> [Required work] Retyping the records exactly, down to the last line, is the whole job.

===== Given records =====

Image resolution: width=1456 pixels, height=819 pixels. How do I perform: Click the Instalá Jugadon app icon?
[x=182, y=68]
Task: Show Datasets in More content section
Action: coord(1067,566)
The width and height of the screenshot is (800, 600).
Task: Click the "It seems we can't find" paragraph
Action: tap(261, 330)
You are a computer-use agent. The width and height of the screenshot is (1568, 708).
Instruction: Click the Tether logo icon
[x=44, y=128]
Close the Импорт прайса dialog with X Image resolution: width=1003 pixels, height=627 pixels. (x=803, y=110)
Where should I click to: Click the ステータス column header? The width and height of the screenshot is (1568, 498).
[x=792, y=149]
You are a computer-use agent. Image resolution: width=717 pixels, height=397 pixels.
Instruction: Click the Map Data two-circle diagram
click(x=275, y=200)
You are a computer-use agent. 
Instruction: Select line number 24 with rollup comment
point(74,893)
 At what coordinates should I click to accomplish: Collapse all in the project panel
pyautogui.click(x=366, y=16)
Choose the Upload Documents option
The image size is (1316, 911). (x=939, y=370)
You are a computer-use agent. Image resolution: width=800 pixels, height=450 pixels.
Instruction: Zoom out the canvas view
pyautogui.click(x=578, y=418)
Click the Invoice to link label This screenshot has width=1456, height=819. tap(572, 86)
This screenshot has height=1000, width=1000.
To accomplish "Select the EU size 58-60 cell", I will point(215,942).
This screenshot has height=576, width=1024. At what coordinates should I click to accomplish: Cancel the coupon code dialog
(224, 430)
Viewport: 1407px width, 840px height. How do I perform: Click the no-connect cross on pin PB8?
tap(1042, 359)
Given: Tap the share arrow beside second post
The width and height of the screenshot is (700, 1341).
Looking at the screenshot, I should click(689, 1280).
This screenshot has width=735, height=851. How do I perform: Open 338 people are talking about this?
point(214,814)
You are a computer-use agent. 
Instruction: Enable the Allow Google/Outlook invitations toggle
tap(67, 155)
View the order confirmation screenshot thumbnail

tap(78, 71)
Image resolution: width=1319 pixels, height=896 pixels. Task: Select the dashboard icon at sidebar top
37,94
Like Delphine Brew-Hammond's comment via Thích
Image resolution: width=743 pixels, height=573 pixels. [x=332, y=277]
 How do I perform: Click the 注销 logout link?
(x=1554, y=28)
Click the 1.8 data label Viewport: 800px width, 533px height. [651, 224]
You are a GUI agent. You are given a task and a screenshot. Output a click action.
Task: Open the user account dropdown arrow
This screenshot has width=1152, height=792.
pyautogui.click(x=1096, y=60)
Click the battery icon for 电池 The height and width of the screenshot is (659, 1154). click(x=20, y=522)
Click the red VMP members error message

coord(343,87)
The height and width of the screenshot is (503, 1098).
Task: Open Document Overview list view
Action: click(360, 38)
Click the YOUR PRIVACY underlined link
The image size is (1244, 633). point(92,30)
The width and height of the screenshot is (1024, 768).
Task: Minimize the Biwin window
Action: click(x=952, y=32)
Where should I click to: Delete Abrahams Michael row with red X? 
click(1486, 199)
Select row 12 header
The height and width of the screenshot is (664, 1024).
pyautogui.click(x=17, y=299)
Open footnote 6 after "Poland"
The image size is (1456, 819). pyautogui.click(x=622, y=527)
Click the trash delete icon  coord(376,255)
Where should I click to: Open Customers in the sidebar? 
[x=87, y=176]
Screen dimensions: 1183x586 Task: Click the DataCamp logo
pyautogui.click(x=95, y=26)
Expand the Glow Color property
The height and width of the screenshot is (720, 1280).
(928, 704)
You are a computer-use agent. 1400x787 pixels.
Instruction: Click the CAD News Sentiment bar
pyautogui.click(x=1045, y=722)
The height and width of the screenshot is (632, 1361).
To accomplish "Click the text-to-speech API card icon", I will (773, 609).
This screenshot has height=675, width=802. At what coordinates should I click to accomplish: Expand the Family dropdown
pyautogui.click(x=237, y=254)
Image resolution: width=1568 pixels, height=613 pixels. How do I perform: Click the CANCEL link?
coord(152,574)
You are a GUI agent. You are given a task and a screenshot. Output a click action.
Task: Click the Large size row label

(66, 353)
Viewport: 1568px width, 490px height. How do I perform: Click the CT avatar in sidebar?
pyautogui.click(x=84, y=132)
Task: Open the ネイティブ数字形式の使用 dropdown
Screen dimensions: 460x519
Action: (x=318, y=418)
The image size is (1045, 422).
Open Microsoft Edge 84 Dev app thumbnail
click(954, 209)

=====

> [Exercise response]
Image resolution: width=1456 pixels, height=819 pixels. How do I perform: Click the Instalá Jugadon app icon?
[x=182, y=68]
Task: Show Datasets in More content section
Action: coord(1067,566)
The width and height of the screenshot is (800, 600).
Task: Click the "It seems we can't find" paragraph
Action: tap(261, 330)
You are a computer-use agent. The width and height of the screenshot is (1568, 708).
Instruction: Click the Tether logo icon
[x=44, y=128]
Close the Импорт прайса dialog with X Image resolution: width=1003 pixels, height=627 pixels. (x=803, y=110)
Where should I click to: Click the ステータス column header? The width and height of the screenshot is (1568, 498).
[x=792, y=149]
You are a computer-use agent. Image resolution: width=717 pixels, height=397 pixels.
Instruction: Click the Map Data two-circle diagram
click(x=275, y=200)
You are a computer-use agent. 
Instruction: Select line number 24 with rollup comment
point(74,893)
 At what coordinates should I click to accomplish: Collapse all in the project panel
pyautogui.click(x=366, y=16)
Choose the Upload Documents option
The image size is (1316, 911). (x=939, y=370)
You are a computer-use agent. Image resolution: width=800 pixels, height=450 pixels.
Instruction: Zoom out the canvas view
pyautogui.click(x=578, y=418)
Click the Invoice to link label This screenshot has width=1456, height=819. tap(572, 86)
This screenshot has height=1000, width=1000.
To accomplish "Select the EU size 58-60 cell", I will point(215,942).
This screenshot has height=576, width=1024. At what coordinates should I click to accomplish: Cancel the coupon code dialog
(224, 430)
Viewport: 1407px width, 840px height. How do I perform: Click the no-connect cross on pin PB8?
tap(1042, 359)
Given: Tap the share arrow beside second post
The width and height of the screenshot is (700, 1341).
Looking at the screenshot, I should click(689, 1280).
This screenshot has width=735, height=851. How do I perform: Open 338 people are talking about this?
point(214,814)
You are a computer-use agent. 
Instruction: Enable the Allow Google/Outlook invitations toggle
tap(67, 155)
View the order confirmation screenshot thumbnail

tap(78, 71)
Image resolution: width=1319 pixels, height=896 pixels. Task: Select the dashboard icon at sidebar top
37,94
Like Delphine Brew-Hammond's comment via Thích
Image resolution: width=743 pixels, height=573 pixels. [x=332, y=277]
 How do I perform: Click the 注销 logout link?
(x=1554, y=28)
Click the 1.8 data label Viewport: 800px width, 533px height. [651, 224]
You are a GUI agent. You are given a task and a screenshot. Output a click action.
Task: Open the user account dropdown arrow
This screenshot has width=1152, height=792.
pyautogui.click(x=1096, y=60)
Click the battery icon for 电池 The height and width of the screenshot is (659, 1154). click(x=20, y=522)
Click the red VMP members error message

coord(343,87)
The height and width of the screenshot is (503, 1098).
Task: Open Document Overview list view
Action: click(360, 38)
Click the YOUR PRIVACY underlined link
The image size is (1244, 633). point(92,30)
The width and height of the screenshot is (1024, 768).
Task: Minimize the Biwin window
Action: click(x=952, y=32)
Where should I click to: Delete Abrahams Michael row with red X? 
click(1486, 199)
Select row 12 header
The height and width of the screenshot is (664, 1024).
pyautogui.click(x=17, y=299)
Open footnote 6 after "Poland"
The image size is (1456, 819). pyautogui.click(x=622, y=527)
Click the trash delete icon  coord(376,255)
Where should I click to: Open Customers in the sidebar? 
[x=87, y=176]
Screen dimensions: 1183x586 Task: Click the DataCamp logo
pyautogui.click(x=95, y=26)
Expand the Glow Color property
The height and width of the screenshot is (720, 1280).
(928, 704)
You are a computer-use agent. 1400x787 pixels.
Instruction: Click the CAD News Sentiment bar
pyautogui.click(x=1045, y=722)
The height and width of the screenshot is (632, 1361).
To accomplish "Click the text-to-speech API card icon", I will (773, 609).
This screenshot has height=675, width=802. At what coordinates should I click to accomplish: Expand the Family dropdown
pyautogui.click(x=237, y=254)
Image resolution: width=1568 pixels, height=613 pixels. How do I perform: Click the CANCEL link?
coord(152,574)
You are a GUI agent. You are given a task and a screenshot. Output a click action.
Task: Click the Large size row label

(66, 353)
Viewport: 1568px width, 490px height. How do I perform: Click the CT avatar in sidebar?
pyautogui.click(x=84, y=132)
Task: Open the ネイティブ数字形式の使用 dropdown
Screen dimensions: 460x519
Action: (x=318, y=418)
The image size is (1045, 422).
Open Microsoft Edge 84 Dev app thumbnail
click(954, 209)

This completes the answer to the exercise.